::: Exercise material :::
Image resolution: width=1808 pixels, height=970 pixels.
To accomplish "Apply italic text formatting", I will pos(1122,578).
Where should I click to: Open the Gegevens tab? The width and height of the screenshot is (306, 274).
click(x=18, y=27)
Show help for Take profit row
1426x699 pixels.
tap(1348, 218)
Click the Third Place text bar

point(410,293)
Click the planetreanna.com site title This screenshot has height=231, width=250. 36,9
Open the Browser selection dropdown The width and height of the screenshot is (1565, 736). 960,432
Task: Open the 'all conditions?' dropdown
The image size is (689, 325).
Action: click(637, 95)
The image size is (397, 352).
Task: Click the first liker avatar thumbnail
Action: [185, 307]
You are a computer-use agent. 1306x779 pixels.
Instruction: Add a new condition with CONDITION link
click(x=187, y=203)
:::
* **Given request**
Report how many lines of the data above contain the string "width", giving only the number.

* **Result for this task**
4